The Hellhole

Tuesday, May 02, 2006

I can’t seem to find a good book to read lately. I’ve recently finished How The Light Gets In, by M.J. Hyland, lured by (a) it being different than my usual fare, (b) Hyland winning a Distinguished New Author award for it and (c) the jacket reference to “Holden Caulfield, with whom she invites inevitable comparison”. How The Light Gets In is ostensibly the story of a lower-class Australian girl whose high marks at school earn her a scholarship to an exchange program in America, where she lives just outside Chicago with a picture-perfect family whose veneer hides dysfunctions of their own. It sounded quite interesting to me.

In all fairness, I must state that it is very hard for me to like or report favorably upon a book if I can’t relate or somehow empathize with the main character. The main character could be a transvestite pirate from the year 2525 in a science fiction epic, but if he’s got a warped and twisted sense of humour (and how could he not?), I’ll probably like him. But the main character here, Lou(ise), is distinctly unlikeable and, for someone whose intelligence is supposed to have earned her this berth, irretrievably stupid.

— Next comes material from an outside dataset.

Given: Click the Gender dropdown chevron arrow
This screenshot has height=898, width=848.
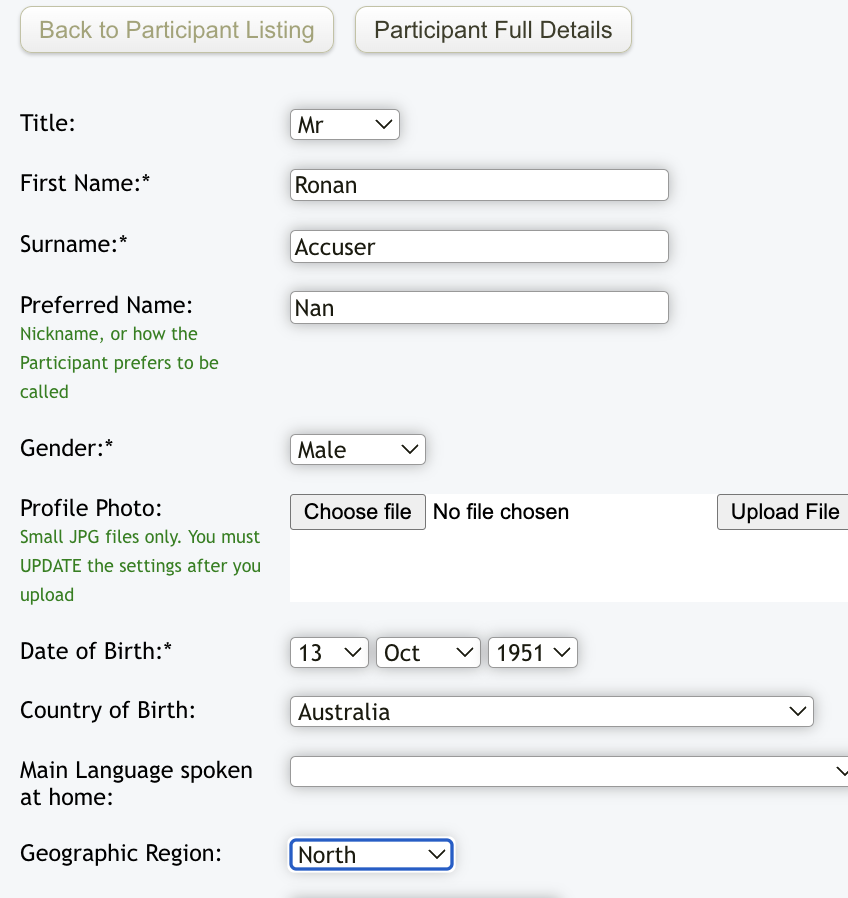Looking at the screenshot, I should tap(409, 450).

At first Lou provides rather astute and often comic observations but she becomes annoying very quickly. One of the most glaring examples is that while she goes on and on about her insomnia and its ill effects on her health and life, she sleeps All. The. Damn. Time. She sleeps when she’s supposed to be doing things with her host family, she sleeps in other peoples’ beds, she sleeps all night and half the day. No wonder Henry (father of her host family) is perplexed when she suggests she needs to see a physician for her insomnia - she’s been awake and ambulatory all of six hours straight in the 2 months since her plane landed.

Another facet of Lou’s character that was annoying in itself, but also because it didn’t ring true for me as written, was that she’s supposed to be very intelligent and indeed is smart enough to realize what a chance this is for her future success (and goes on and on and on about it ad nauseam) yet she sabotages her “big chance” at every opportunity. I don’t buy the self-sabotage as an outlet of teenage angst, because it doesn’t fit the character that we’re told has managed to excel scholastically amid the raucous, delinquent chain-smoking household she left in Australia; it simply doesn’t follow that she caves under these new “pressures”.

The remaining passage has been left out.